Mind has launched an exciting programme, Mentally Healthy Universities, to support mental health at universities – working across the university student body, the higher education workplace, and with universities as employers. Our programme helps students to understand workplace mental health, have the confidence to support their own mental health and have awareness of sources of support, within and beyond the workplace.

We partnered with four local Minds and two peer designers to develop our courses using the Mind Service Design Toolkit. During our launch, we gathered feedback from students who attended our courses and from university stakeholders, as it's really important to us that everything we create is accurate, unbiased and reflects the experiences of university students.

What have you learnt?

Co-production made our work more flexible and agile. We learned that involving people remotely can be much more inclusive. For example, someone who may not have the time or ability to travel can get involved online and can therefore take part in a wider range of opportunities.

We split our work across three days and found this worked really well. The workshops were efficient as we sent our information in advance and we were able to ask everyone to do tasks before and after them. We felt very confident that we were making the most of our time together online as we knew exactly what was going on and everyone had come to session well prepared with ideas. Our workshops were really tightly run and we got what we needed out of them.

We now have strong knowledge of these tools and would like to empower others working with us to use the tools too. We would like to increase our co-production by training others so that they can become more involved in decision-making.

Why did you decide to involve people in this way?

Once we realised that we would not be able to meet up in person, we began to explore digital tools and ways to work creatively online. We wanted to find a tool to not only replace our in person design sprint, but to make it better. We used Mural, a sophisticated interactive whiteboard, which ran quickly with no lags and allowed us all to work at the same time using lots of images and colours. It was challenging at first as it was a new tool for us but it went really well.

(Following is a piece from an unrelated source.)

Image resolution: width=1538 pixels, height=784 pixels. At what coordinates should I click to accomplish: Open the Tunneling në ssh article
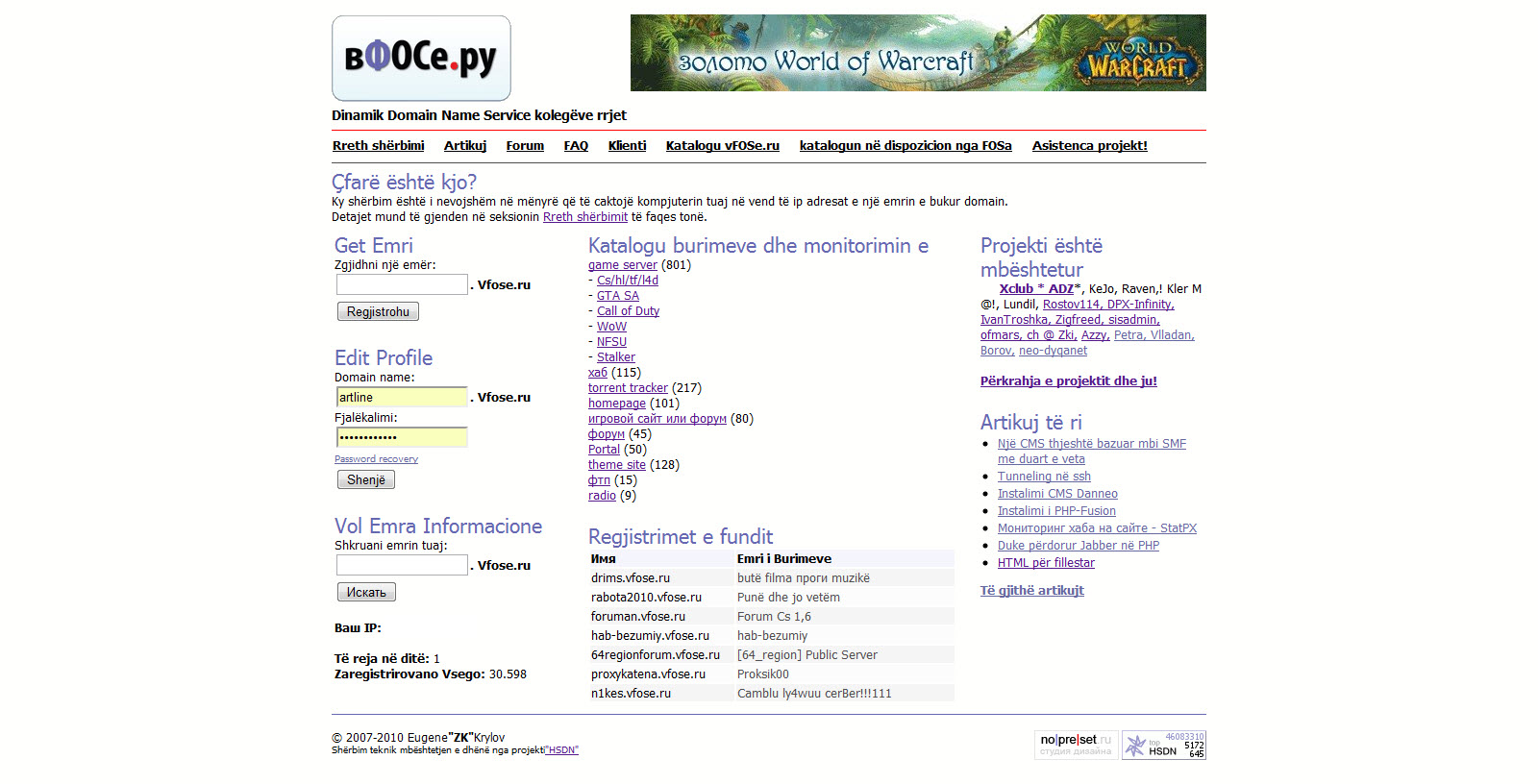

We enjoyed the drawing element of this visual software (using virtual post-it notes) as it made our workshops really engaging and everyone could work independently. It was easy to facilitate as there were no notes to be made and we didn’t have to make sense of what each person said as they wrote down their ideas fully and in their own words.

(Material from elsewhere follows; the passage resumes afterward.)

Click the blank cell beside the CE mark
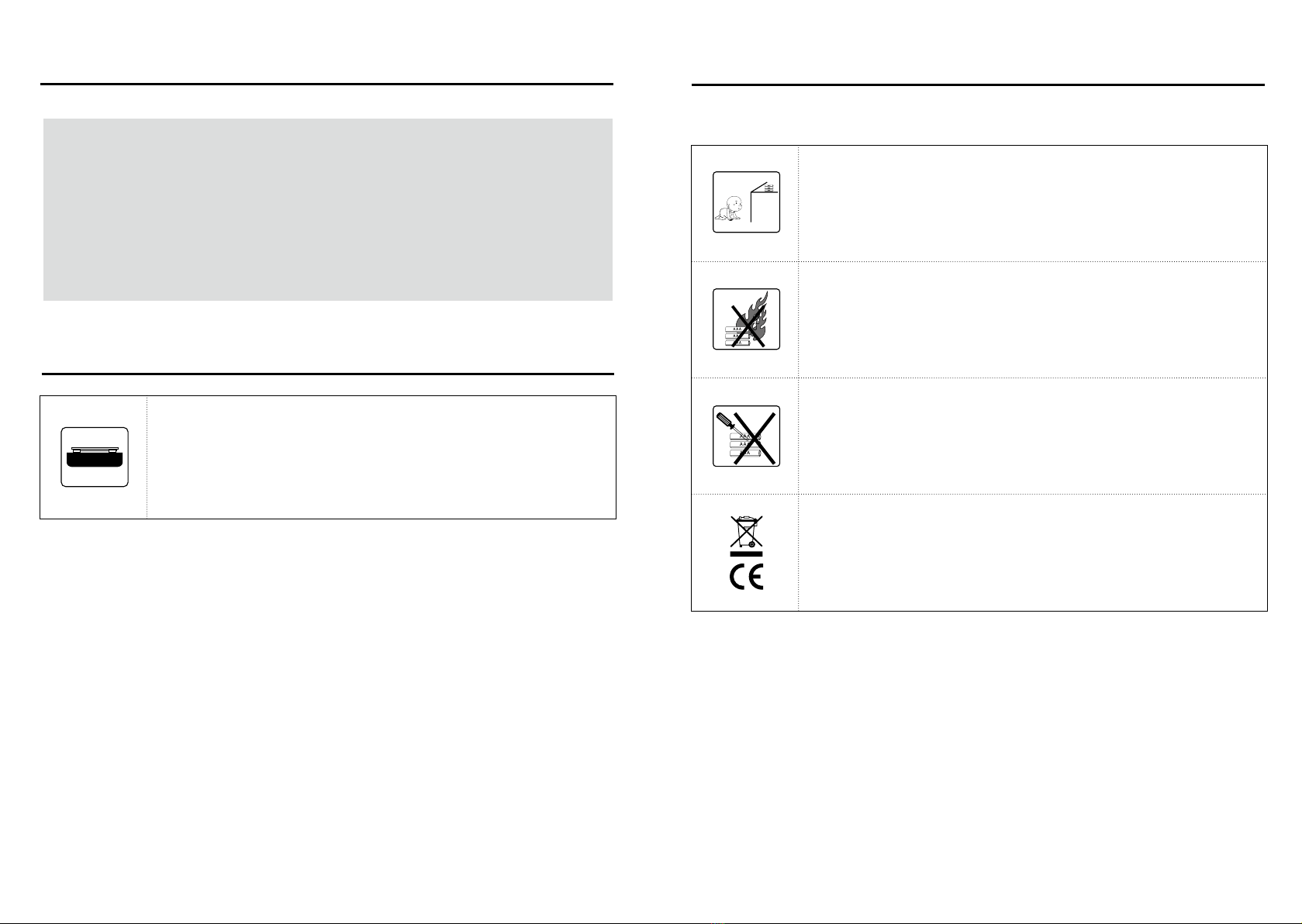point(1032,553)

How has involving people with lived experience benefitted your work?

We believe in the idea of “nothing about us without us” and that we shouldn’t create content for a particular group if we aren’t part of that group. It’s important to us that we amplify the voices of young people with lived experience so we shared our opportunity using networks at universities, via local minds, the student fundraising team and the Youth Voice Network and received many passionate applications. One of our peer designers was the chair of their university’s mental health society and the other had worked part time at their local GP service.

How did the activity benefit those involved?

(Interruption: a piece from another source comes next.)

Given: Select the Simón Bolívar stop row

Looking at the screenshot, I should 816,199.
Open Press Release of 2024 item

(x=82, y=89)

Local Minds who took part in this co-production have more ownership of these courses and this can be vital for local Minds which deliver funded programmes.

This was a really positive experience for the peer designers as they gained an understanding of how Mind works and how charities operate. One student has begun working within the charity sector and the other student who recently graduated with a Masters degree in psychology and innovation, can use this experience to boost their employability and apply the skills have they gained in their future career.

What support did you offer?

We provided a main point of contact and offered continued support via email and phone. We gave the young people inductions and training on the tools, support around communications and an in depth knowledge about the design process. Following the workshops, we continued working with the peer designers and commissioned them to consult on our student-facing communications.